# Getting U.S. salary to Japan



## Meilania

I’m going to be working in Japan (Kyoto) for at least six months and getting paid in USD deposited into my US bank account. Does anyone have any suggestions for how to change that money into Yen easily and cheaply? I thought I would probably make most purchases with my US credit card that doesn’t charge international transaction fees, but will the Japanese merchants charge extra if I have a foreign card? Can I pay for things like taxis and utilities with a foreign card (VISA)? 

Would I get a better exchange rate if I brought several thousand USD cash with me and exchanged it for Yen? 

Would I lose a lot of money (in fees and/or poor exchange rate) if I took my American bank card to a bank in Japan to withdraw Yen?

Thanks!


----------



## larabell

I've never been charged extra for using a credit card, but... places that accept cards don't do it for charity -- the card company charges the merchant a handling fee and they pass that on in the form of higher overall prices.

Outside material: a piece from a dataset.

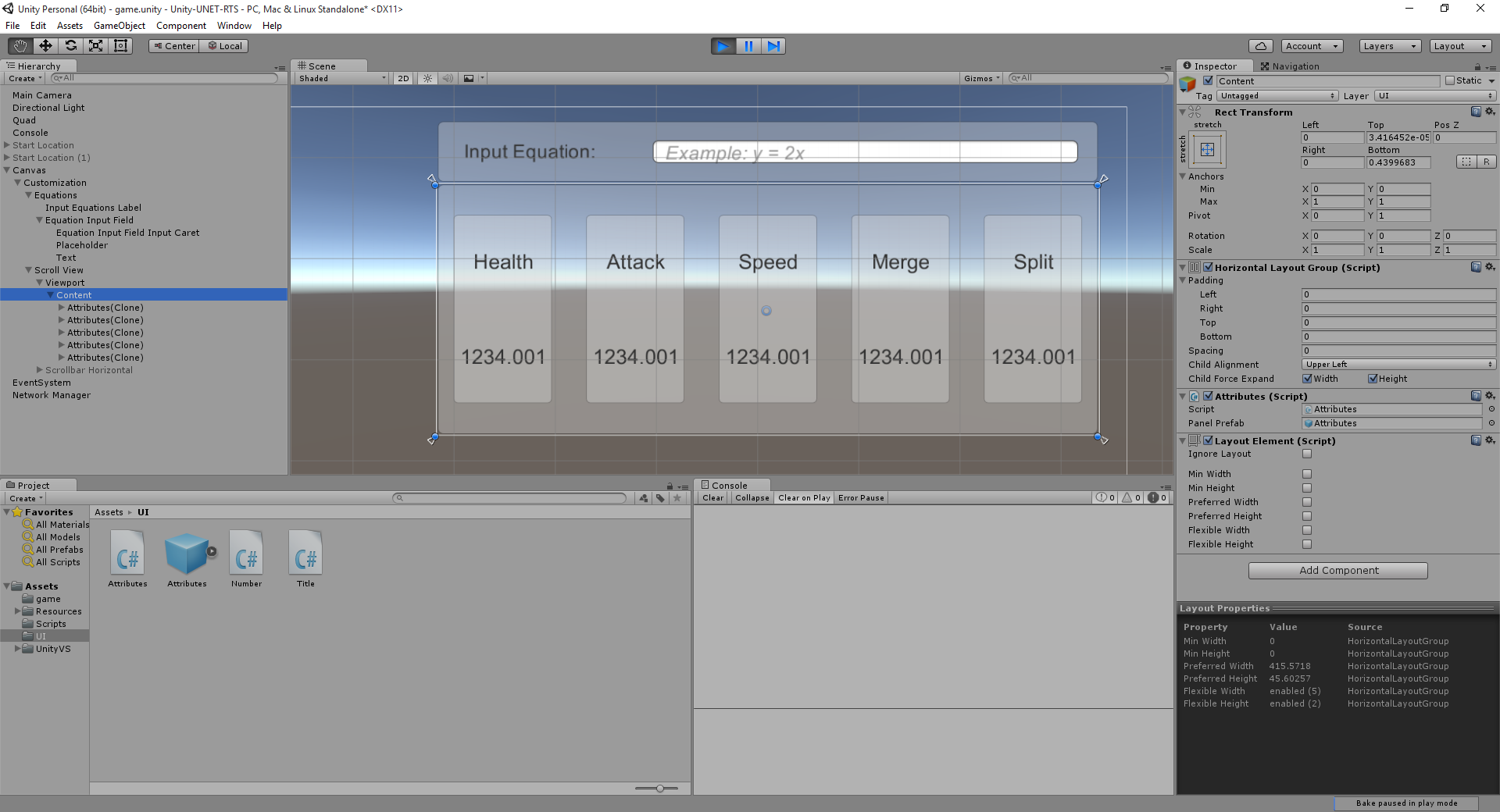Select Content in the Hierarchy
This screenshot has width=1500, height=812.
(x=75, y=294)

Plus many smaller shops and restaurants (usually the only ones worth seeking out, in my opinion) don't take credit cards at all.

Some taxis do (at least in Tokyo) but not all. If you get a cell phone while you're here, get one with a Felica chip (DoCoMo calls it "Osaifu Keitai" but I think other carriers have other names) and you can open an electronic money account, charge it using your credit card, and use that for trains, subways, buses, and even some taxis (though, again, not all). If the taxi accepts credit cards or electronic money cards, there should be a sticker on the window.

I've never tried paying utilities with a credit card. Phone and Cable TV I know you can pay by credit card so maybe you can pay gas and electric that way, too.

As for rates, I've heard credit card companies have decent rates because they do all their own exchanges on the spot market. You'd think banks would be OK as well but rates seem to vary wildly depending on the bank. I wouldn't try any of the private exchange companies at the airport but I've noticed that the real banks that have exchange windows at Narita Airport have generally OK rates. What you should do is exchange just enough to cover your expenses here for the first couple weeks and then shop around for the best rate once you're here.

Your US-based bank card won't work at most Japanese banks. You can probably find some banks in major areas that are attached to some non-Japanese ATM networks and, of course, Citibank's ATMs accept US cards (though I don't know if they have any branches in Kyoto). Recently the Japan Post Office ATMs started accepting US cards -- I don't know if they all do but most of the ones I've been to accept non-Japanese bank cards. Many ATMs charge a fee for withdrawals from other banks (both Japanese and foreign). Convenience stores have ATM machines, too, but they seem to always charge a fee and I don't know if any of them take a US-based card.

If you're being sent over by your employer, maybe you can ask if they can wire money into a Japanese bank account for you -- maybe a fixed amount from each pay check or a percentage of your pay. That way you don't have to worry about it and you'll have a card you can use just about anywhere.


----------



## Meilania

Thanks, Larabell!


----------



## TheDomingoGroup

Dear Meiliana,

Here's what I would suggest. Inform your employer that you will need to have Japanese yen while you are there. Hard to argue that point! 

Depending on the type of visa you hold, your employer may not be able to pay into your Japanese bank account without major tax implications. (Note: seek proper counsel from a tax adviser on this issue - this is not tax or financial advice!)

If your only option is to receive funds in USD, then ask your employer if they would cover the cost of you having to do an international wire once a month. Perhaps budget $60 USD / month over 6 mos. = $360. That would cover your cost of getting JPY in your hands. The currrency exchange risk still exists, but probably no something that needs to be hedged since you are only planning to be there 6 mos.

Good luck!

James


----------